赤く点滅しながら動いている点はこの車だろうか、進行方向は殆ど空白だが車体が進むたびに見る見ると白地図が更新されていく。
「便利だネ、けどひっろいナー東京!」
「慣れた土地なら隠れられそうな場所にもいくらか当たりつけられるけど、難しいわー! どうにかネズミたちを振り切って仕切り直しできないかしら」
崩壊した街並みはどこを走っても同じように見え、このなかに潜まれてしまえばお手上げだ。
だが確実にネズミたちを統率するあのペストマスクの魔物はいる、奴を叩かない限りこの追走劇は終わらない。 何か手段はないものか。
『……むっ、ようやく減速。 追いついた』
「…………ん?」
少女のものらしき声に自然と下を向いていた顔を上げる。
窓の外に人影はない、気のせいかと思ったがフロントガラスからコンコンとノックする音が聞こえる。
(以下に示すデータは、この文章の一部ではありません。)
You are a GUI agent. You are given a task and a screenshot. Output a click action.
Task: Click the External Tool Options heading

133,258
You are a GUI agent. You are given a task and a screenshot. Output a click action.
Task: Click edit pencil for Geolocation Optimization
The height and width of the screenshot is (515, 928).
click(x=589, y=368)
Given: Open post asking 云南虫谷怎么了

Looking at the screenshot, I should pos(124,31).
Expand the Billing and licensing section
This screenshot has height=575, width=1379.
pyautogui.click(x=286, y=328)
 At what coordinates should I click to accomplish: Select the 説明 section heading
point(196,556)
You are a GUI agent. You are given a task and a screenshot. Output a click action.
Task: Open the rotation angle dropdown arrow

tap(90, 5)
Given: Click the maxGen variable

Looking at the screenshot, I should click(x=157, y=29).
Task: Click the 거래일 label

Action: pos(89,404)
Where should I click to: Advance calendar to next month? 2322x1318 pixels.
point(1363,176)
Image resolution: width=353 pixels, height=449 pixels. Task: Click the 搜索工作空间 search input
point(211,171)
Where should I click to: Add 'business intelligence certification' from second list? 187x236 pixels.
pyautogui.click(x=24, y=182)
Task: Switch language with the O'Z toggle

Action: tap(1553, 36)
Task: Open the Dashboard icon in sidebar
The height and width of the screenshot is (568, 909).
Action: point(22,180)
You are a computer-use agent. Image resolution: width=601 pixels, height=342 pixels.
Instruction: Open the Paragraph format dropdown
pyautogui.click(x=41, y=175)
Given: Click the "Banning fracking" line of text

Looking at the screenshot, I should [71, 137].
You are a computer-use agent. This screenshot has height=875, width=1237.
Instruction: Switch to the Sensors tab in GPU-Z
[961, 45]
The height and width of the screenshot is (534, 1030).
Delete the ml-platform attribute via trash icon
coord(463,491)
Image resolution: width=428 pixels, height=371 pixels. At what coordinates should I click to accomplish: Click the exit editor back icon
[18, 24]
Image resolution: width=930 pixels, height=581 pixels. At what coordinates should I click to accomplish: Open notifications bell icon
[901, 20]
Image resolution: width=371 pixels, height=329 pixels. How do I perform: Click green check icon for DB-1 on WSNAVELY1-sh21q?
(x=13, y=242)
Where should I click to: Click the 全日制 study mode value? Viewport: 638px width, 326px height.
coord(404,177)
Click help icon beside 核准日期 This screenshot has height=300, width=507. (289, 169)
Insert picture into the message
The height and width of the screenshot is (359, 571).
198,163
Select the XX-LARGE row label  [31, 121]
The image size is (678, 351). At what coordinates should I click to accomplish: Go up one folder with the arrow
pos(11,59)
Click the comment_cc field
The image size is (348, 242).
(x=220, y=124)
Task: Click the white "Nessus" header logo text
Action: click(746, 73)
コウモリだ、窓の端からこちらを覗くコウモリ……コウモリ型の機械、のようなものが張り付いていた。
「どしたのゴルドちゃ……うわっ、コウモリ!? 魔物? ちょっと可愛い!!」
『五月蠅み……姉に負けず劣らずのやかましさ、つまり相当のもの』
「魔物って感じじゃなさそうカナ、誰?」
『申し遅れた、ツヴァイシスターズの妹の方……左右田 園』
風圧に負けずに必死に張り付きながらコウモリが自己紹介に励む。